Retail and On-Chain Demand Both Start to Fade
Derivatives data shows traders backing away. CoinGlass reports that SUI’s futures open interest dropped nearly 10% in the last 24 hours, falling to around $679.7 million. When open interest shrinks like this, it usually means positions are being closed, not replaced, a clear sign of reduced risk appetite.
Liquidations tell a similar story. Long positions took the brunt of the damage, with roughly $3.14 million wiped out compared to just $89,000 in shorts. That imbalance pushed the long-to-short ratio down to 0.92, meaning bearish positioning is starting to dominate. Bulls are getting flushed, and that tends to weigh on price even more.
On-chain metrics aren’t offering much relief either. Total value locked on the Sui network slipped 3.3% over the past day to $869 million, signaling users are pulling assets rather than committing new capital. Liquidity is thinning as well, with the stablecoin market cap on Sui down more than 25% over the past week. That kind of drop usually reflects shrinking activity, not growth.

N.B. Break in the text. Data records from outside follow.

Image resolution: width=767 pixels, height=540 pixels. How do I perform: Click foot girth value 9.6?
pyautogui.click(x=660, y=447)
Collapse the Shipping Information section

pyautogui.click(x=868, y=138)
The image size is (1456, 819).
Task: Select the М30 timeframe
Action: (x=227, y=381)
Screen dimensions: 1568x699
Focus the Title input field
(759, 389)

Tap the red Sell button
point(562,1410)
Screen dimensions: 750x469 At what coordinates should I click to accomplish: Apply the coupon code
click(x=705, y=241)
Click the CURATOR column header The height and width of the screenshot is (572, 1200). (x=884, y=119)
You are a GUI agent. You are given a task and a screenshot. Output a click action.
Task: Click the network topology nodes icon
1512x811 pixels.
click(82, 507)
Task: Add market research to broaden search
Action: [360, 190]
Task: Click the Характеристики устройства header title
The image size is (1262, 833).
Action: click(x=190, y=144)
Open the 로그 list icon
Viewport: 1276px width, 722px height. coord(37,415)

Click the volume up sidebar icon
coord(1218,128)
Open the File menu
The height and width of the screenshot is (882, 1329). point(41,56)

Breakdown Below $1.50 Shifts the Technical Bias
Technically, Sui broke below the $1.50 level after a sharp 5% drop on Monday. That move confirmed a bearish breakout from a descending triangle pattern on the 4-hour chart. At the time of writing, price is trading below the S1 pivot near $1.47, with downside momentum pointing toward the S2 pivot around $1.39.
Momentum indicators are lining up with that bearish view. RSI sits near 28, pushing deep into oversold territory. If it stays below 30 for any length of time, it often signals that sellers remain firmly in control. The MACD is also drifting further into negative territory, reinforcing the idea that bearish momentum is still building, not easing.

What Would Change the Picture
For now, the path of least resistance remains lower. That said, markets rarely move in straight lines forever. If SUI manages to reclaim the $1.50 level, it could open the door for a short-term bounce toward the 50-period EMA around $1.57. That would ease some immediate pressure, though it wouldn’t erase the broader damage overnight.
Until then, the structure stays fragile. Weak demand, shrinking liquidity, and aggressive long liquidations suggest Sui still has work to do before buyers feel comfortable stepping back in.